= Stored data =
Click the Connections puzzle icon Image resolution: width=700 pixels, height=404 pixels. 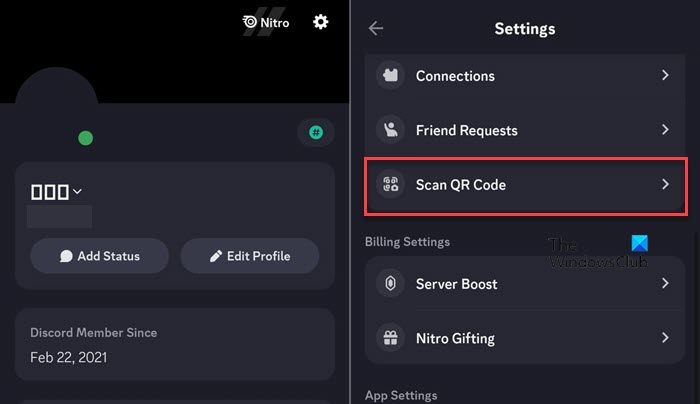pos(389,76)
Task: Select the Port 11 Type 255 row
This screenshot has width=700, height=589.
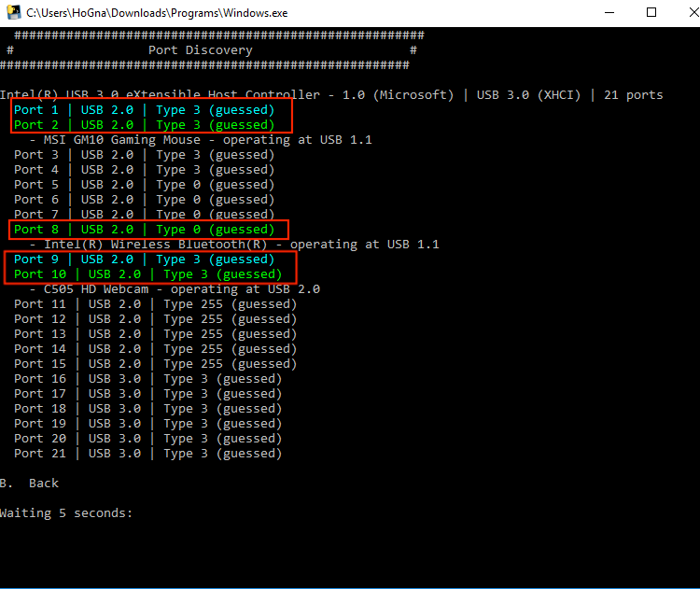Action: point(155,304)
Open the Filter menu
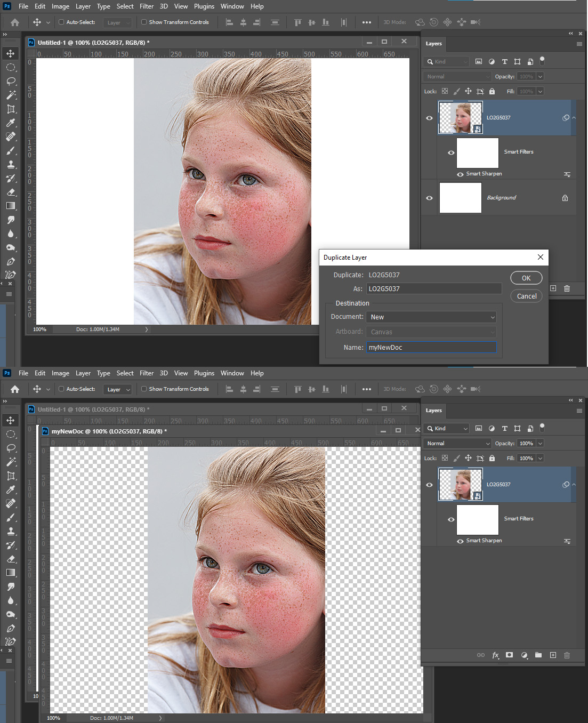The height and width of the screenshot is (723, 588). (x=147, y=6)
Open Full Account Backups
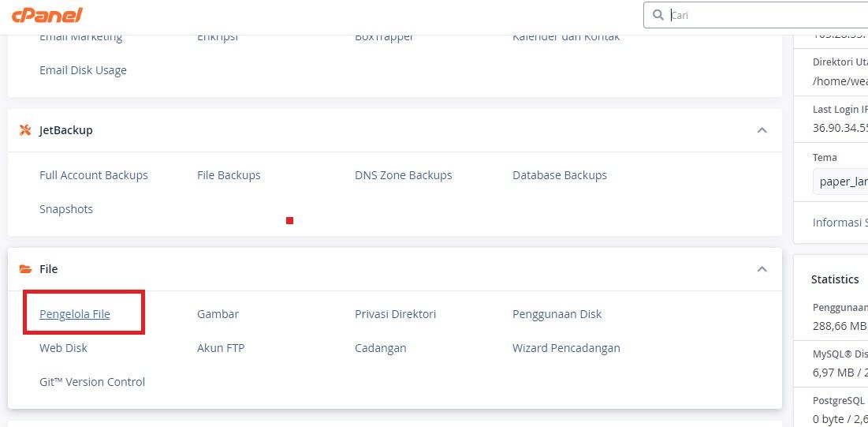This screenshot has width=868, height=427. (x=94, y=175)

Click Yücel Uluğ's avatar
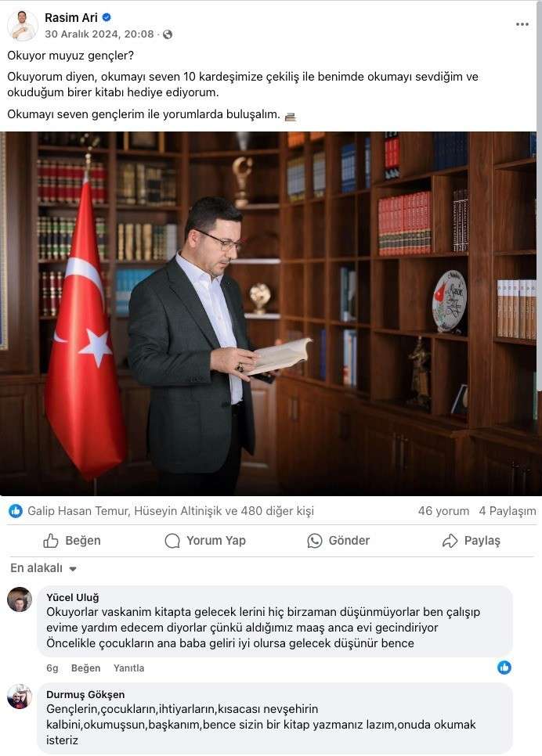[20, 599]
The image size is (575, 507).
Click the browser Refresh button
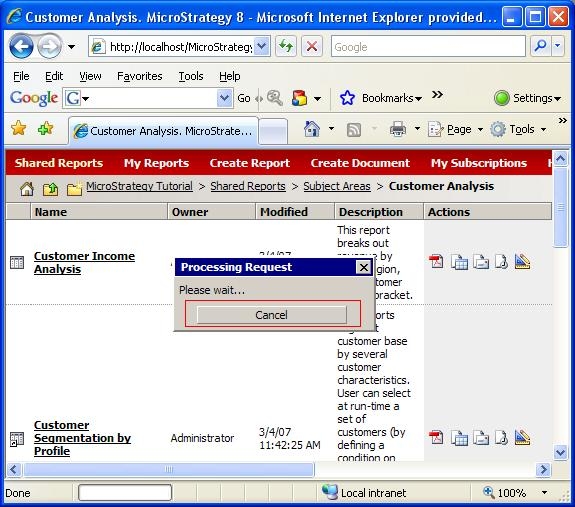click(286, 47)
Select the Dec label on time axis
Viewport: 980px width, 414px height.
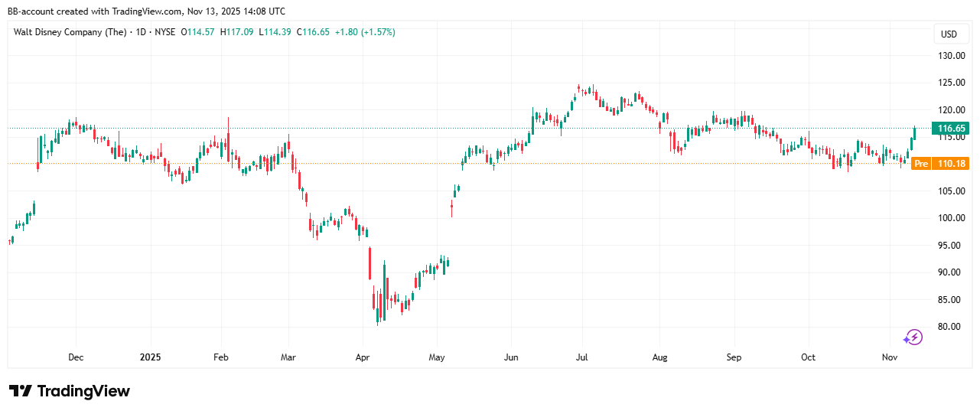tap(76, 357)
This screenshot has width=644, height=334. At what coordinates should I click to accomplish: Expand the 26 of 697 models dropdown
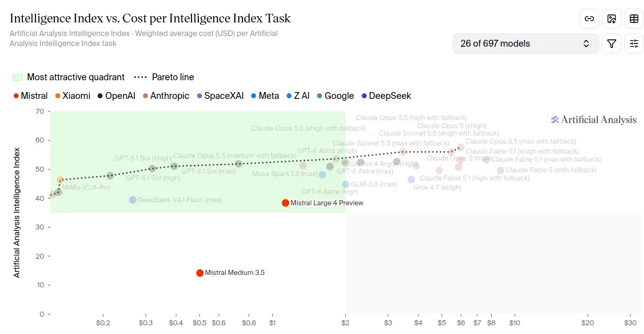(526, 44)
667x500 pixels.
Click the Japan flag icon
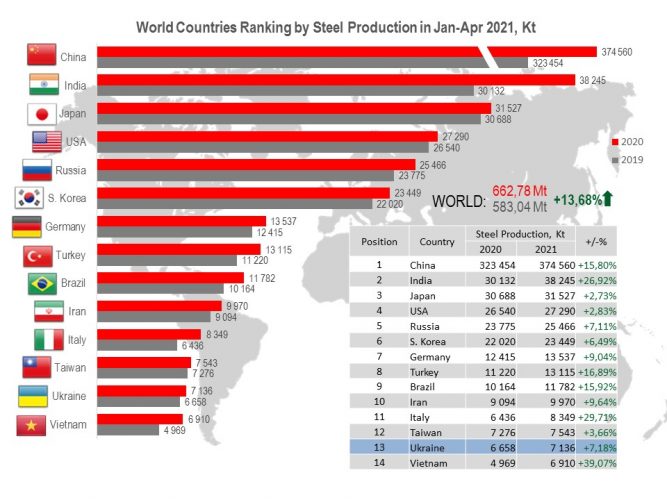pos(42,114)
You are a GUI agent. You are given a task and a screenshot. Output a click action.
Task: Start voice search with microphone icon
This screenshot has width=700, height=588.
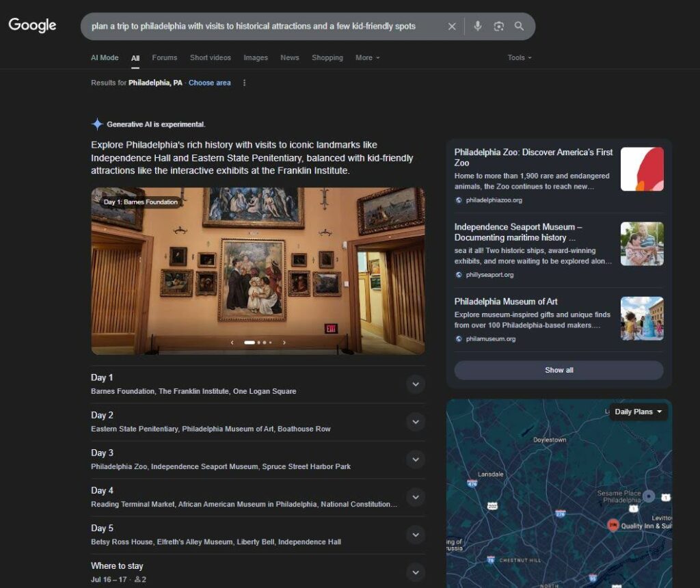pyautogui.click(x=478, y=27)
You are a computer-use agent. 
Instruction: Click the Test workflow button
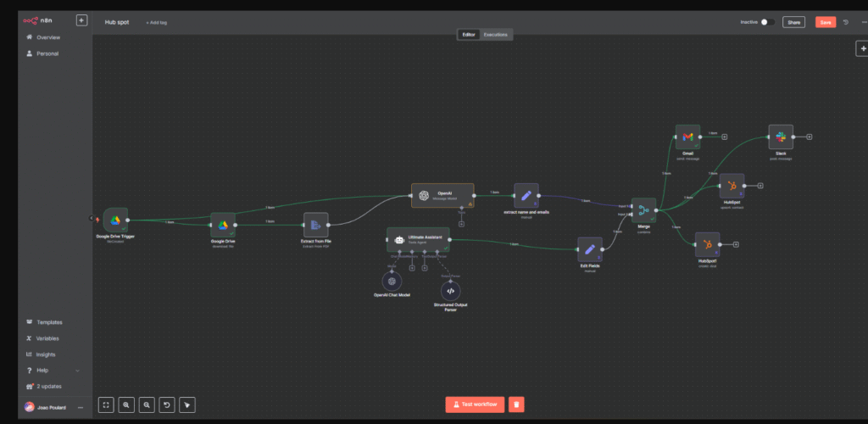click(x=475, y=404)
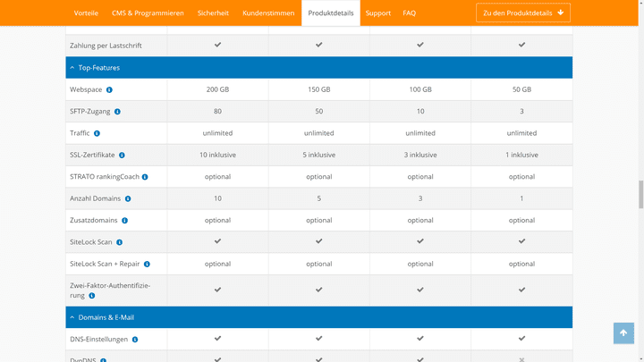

= Assigned task =
From the line holding "Click the Japan flag icon" to the line holding "You are a computer-use agent.", both included, retype the entries above exactly and drop the pictures.

= Expected answer =
Click the Japan flag icon
pos(42,114)
You are a GUI agent. You are given a task and a screenshot. Output a click action.
Task: Start voice search with microphone icon
This screenshot has width=700, height=588.
pyautogui.click(x=478, y=27)
You are a computer-use agent. 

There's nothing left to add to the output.